In particular, the reservoir may be formed by a single recess within the rigid base portion 2009 when covered by film 2015. For example, the reservoir 2301 can be formed by a recessed portion 2021 that overlaps the recess 2013, as shown in FIG. However, in other embodiments, the reservoir may be formed to include two or more recesses. For example, in the embodiment shown in FIG. 20, the recess 2011 is connected to the recess 2012 via a groove formed on the upper surface of the rigid base portion 2009. This groove establishes fluid communication between the recess 2011 and the recess 2012, whereby when the film 2015 is joined to the rigid base portion 2009, a single fluid reservoir 2303 (FIG. 23) is capped 2017. And formed by recesses 2011 and 2012 covered by 2019.

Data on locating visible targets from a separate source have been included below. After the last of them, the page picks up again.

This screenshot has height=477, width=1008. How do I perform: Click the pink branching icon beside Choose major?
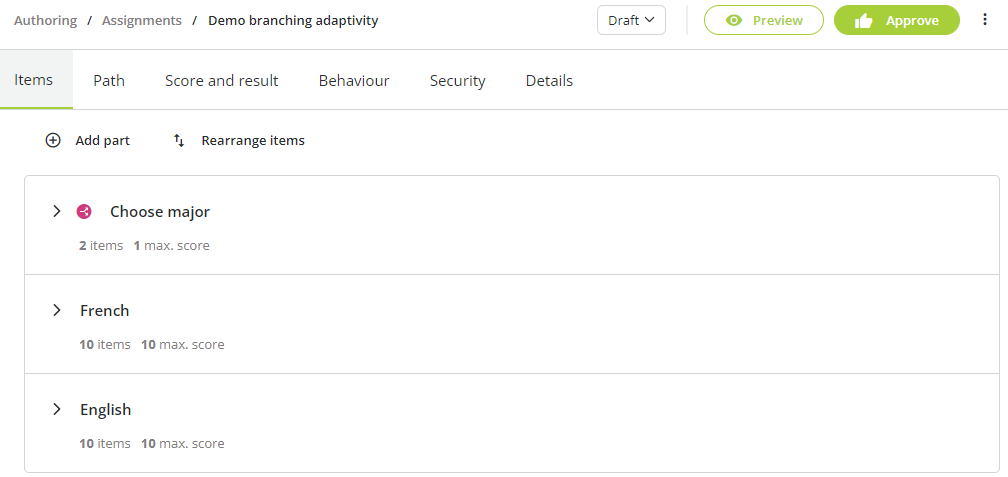84,212
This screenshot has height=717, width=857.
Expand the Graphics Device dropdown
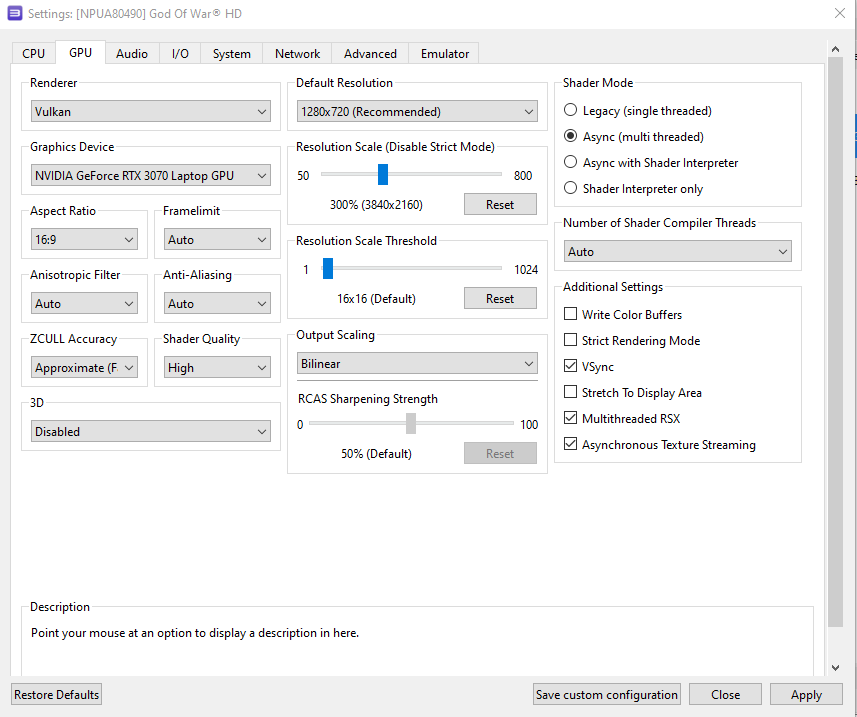(151, 176)
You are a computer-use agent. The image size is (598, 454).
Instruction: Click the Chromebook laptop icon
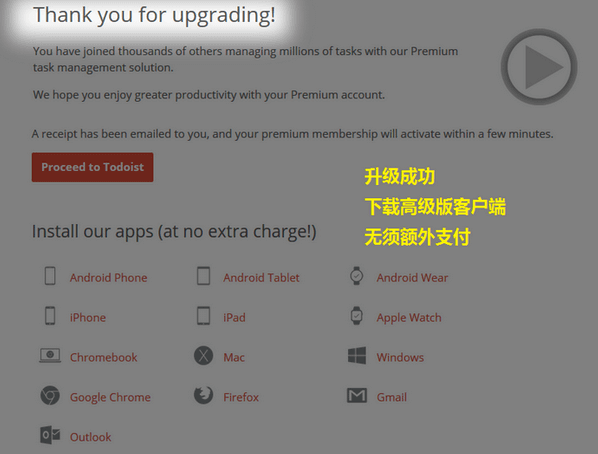pyautogui.click(x=50, y=355)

The preparation unit 2005 may also include a reservoir inlet 2101 (FIG. 21) configured to receive the fluid to be analyzed into the reservoir. FIG. 21 provides a cross-sectional view of a portion of a rigid base portion 2009 configured to accept the sample holder 2001. FIG. 21 also shows the assembly 2105 including the sample holder 2001 inserted into the rigid base portion 2009.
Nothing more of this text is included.